If you don't regularly test your failover, chances are it will not kick in when the primary fails. Especially if the primary is very reliable. Very common pattern.
Ideally, you periodically test your ability to failover. But if it doesn't work, well, there's a chance that you just caused a user-facing outage with your test.
Active->standby failover is usually that way because it doesn't support active->active. Which likely means that the active->standby system is bolted on with some 3rd party technology that isn't integrated with the application.
I've been involved with a number of failover systems where even when it worked there was the possibility that you might hit a _known_ condition that causes the fail-over to fail.

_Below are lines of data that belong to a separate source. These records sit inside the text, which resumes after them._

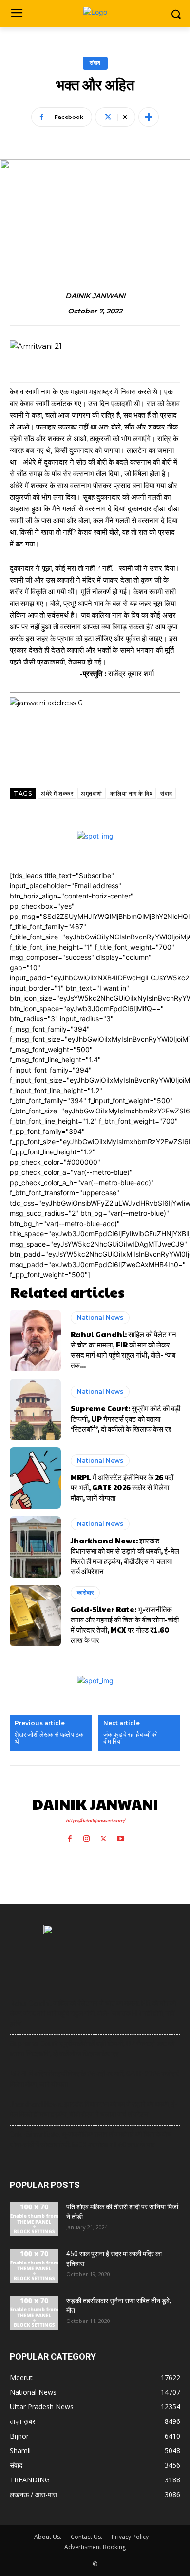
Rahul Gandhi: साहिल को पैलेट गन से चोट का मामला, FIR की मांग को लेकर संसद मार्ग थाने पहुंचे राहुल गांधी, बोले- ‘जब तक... (123, 1349)
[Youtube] (120, 1836)
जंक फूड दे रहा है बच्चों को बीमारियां (130, 1738)
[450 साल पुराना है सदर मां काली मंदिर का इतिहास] (34, 2266)
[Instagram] (86, 1836)
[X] (103, 1836)
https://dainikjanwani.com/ (95, 1820)
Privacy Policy (130, 2537)
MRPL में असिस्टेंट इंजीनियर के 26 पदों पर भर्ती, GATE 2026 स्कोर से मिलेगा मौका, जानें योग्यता (122, 1487)
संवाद (95, 62)
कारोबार (85, 1592)
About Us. (47, 2537)
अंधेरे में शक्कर (57, 793)
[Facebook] (69, 1836)
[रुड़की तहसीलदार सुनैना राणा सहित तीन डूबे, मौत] (34, 2313)
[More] (148, 117)
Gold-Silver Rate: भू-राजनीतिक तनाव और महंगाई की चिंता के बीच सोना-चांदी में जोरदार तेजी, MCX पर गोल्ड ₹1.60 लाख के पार (125, 1624)
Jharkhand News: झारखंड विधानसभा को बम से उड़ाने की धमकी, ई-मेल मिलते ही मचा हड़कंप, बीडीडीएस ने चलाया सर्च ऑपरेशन (125, 1555)
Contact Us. (86, 2537)
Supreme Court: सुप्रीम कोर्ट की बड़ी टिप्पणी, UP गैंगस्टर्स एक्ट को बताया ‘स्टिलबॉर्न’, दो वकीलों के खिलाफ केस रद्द (125, 1418)
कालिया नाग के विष (131, 793)
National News (100, 1317)
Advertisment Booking (95, 2547)
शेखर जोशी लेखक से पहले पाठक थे (49, 1738)
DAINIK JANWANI (95, 296)
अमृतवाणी (91, 793)
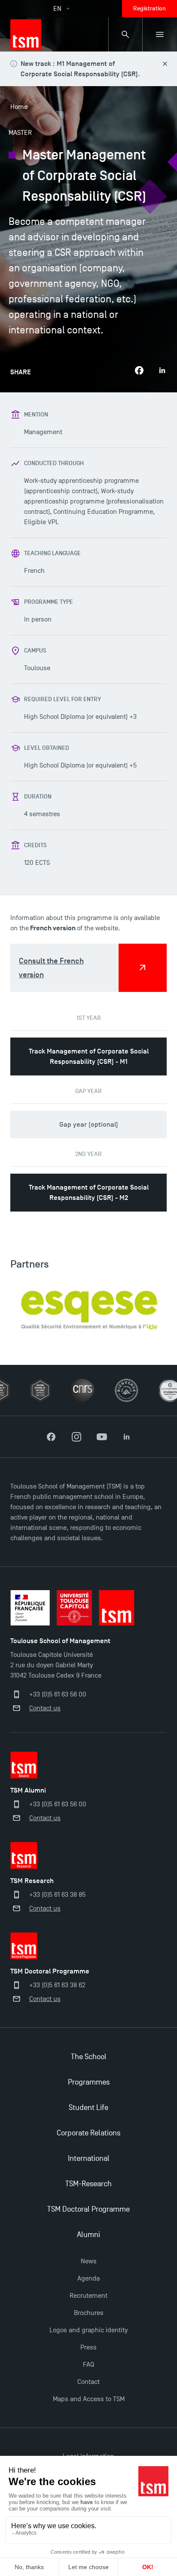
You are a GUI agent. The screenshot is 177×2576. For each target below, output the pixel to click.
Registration (149, 8)
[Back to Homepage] (25, 34)
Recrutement (88, 2295)
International (89, 2158)
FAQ (88, 2364)
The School (89, 2056)
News (89, 2261)
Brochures (89, 2313)
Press (88, 2347)
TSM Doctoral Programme (88, 2209)
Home (18, 107)
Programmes (89, 2082)
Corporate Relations (88, 2133)
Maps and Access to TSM (89, 2399)
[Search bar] (125, 34)
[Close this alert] (165, 64)
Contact (88, 2382)
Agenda (88, 2278)
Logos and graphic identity (88, 2330)
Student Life (88, 2107)
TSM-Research (88, 2183)
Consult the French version (51, 967)
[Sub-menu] (160, 34)
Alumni (88, 2234)
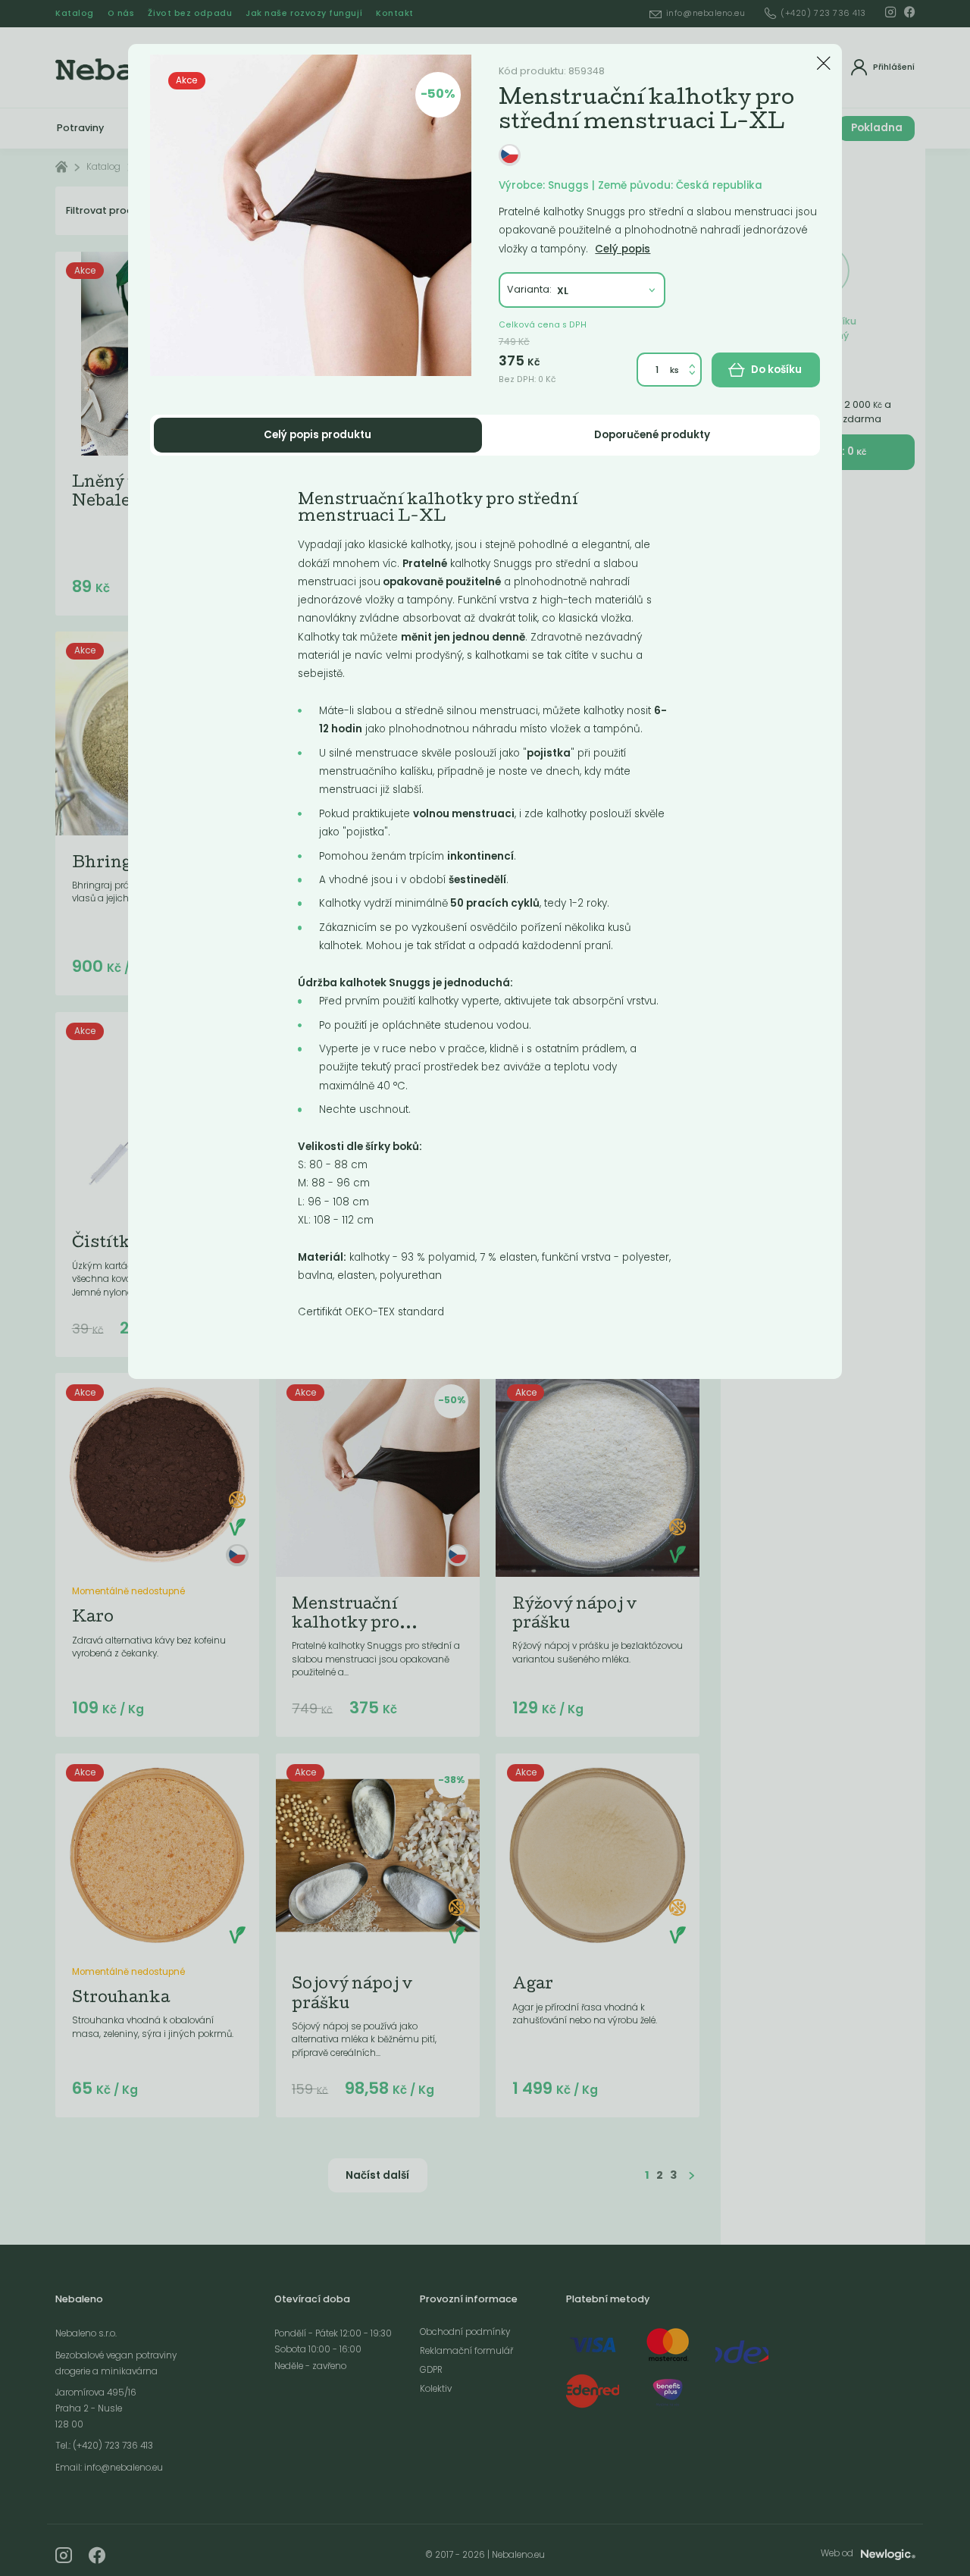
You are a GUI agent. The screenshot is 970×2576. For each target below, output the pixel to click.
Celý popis (622, 249)
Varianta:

Pretty scary knowing the product your working on has a couple critical holes in the fail-over that management papered over, which while rare could happen. A lot of these solutions are the equivalent of pull the power on one machine move the disk to the other and power it on. The assumption being that the storage mirror/replication/etc being used to maintain transnational consistency for the "move the disk" part is actually going to be consistent when that happens.
This happened (or at least, was detected) an hour before trading opened. It should have failed over then. To me, that means that you could validly test your failover an hour before trading opened (or, perhaps wiser, an hour after trading ended). If it doesn't work, you learned without causing a user-facing outage.
The system is online, publishing market data and and accepting orders before trading starts. The exchange initially announced a delay in opening, and only later announced staying down for the day. It doesn't sound like they had the option to do what you described. The staff trying to resolve the problem was presumably doing everything they could before giving up for the day.
Failover should be tested, but what should be tested? There are many components and possibly innumerable failure reason is exists so 100% confident isn't possible.
Ideally, you periodically test your ability to failover. But if it doesn't work, well, there's a chance that you just caused a user-facing outage with your test.